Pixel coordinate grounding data
•••••
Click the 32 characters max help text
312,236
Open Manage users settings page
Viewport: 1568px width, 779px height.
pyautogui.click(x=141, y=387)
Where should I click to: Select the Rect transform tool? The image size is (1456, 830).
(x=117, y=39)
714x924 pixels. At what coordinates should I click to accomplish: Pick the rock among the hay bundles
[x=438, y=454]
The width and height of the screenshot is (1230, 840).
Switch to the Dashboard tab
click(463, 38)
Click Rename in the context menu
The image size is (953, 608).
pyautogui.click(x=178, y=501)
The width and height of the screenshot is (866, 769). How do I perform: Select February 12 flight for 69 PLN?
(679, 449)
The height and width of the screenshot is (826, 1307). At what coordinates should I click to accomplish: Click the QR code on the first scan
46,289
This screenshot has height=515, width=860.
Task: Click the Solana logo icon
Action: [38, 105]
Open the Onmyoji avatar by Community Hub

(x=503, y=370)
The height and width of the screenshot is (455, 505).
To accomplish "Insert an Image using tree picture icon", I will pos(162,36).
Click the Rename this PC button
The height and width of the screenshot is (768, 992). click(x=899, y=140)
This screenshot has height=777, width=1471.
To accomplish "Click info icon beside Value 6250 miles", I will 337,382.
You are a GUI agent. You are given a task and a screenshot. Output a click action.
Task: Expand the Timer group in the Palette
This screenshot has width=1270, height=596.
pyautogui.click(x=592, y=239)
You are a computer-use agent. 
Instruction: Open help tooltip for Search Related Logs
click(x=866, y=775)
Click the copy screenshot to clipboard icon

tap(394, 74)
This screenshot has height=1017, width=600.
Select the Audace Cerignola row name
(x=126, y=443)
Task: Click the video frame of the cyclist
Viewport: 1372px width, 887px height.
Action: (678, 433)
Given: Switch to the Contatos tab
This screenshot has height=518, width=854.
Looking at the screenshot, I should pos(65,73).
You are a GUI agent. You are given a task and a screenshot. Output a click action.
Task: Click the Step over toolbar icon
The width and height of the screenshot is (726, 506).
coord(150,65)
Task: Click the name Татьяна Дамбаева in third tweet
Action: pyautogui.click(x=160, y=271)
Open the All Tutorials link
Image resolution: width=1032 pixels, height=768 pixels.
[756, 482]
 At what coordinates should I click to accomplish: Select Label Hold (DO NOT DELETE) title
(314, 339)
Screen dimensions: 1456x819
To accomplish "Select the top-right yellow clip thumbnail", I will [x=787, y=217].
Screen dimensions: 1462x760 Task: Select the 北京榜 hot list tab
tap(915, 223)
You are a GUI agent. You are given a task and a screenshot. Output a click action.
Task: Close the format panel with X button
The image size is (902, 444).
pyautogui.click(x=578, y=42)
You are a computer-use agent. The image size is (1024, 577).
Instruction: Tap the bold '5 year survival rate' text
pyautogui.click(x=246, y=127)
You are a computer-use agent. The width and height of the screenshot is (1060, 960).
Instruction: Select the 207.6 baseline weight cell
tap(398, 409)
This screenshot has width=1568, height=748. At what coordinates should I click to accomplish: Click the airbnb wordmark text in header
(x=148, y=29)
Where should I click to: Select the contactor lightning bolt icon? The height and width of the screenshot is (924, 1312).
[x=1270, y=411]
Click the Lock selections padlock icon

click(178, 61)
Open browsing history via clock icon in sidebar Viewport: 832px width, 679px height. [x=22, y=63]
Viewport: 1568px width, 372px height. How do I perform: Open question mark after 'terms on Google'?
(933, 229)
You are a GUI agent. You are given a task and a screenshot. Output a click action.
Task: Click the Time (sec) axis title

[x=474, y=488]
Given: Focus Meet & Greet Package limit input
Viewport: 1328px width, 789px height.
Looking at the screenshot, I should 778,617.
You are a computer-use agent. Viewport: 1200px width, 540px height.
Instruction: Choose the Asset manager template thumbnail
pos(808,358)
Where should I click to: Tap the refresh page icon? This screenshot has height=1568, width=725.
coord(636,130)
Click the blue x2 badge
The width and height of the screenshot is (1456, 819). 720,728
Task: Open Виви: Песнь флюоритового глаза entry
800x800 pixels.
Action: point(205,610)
•••••
ACTION ITEM: Whichever lines of the records above hold the word "computer" should all be copied out.

EXERCISE RESPONSE:
You are a computer-use agent. 
You are a computer-use agent. The image size is (1024, 577).
You are a computer-use agent. The width and height of the screenshot is (1060, 960).
You are a computer-use agent. Viewport: 1200px width, 540px height.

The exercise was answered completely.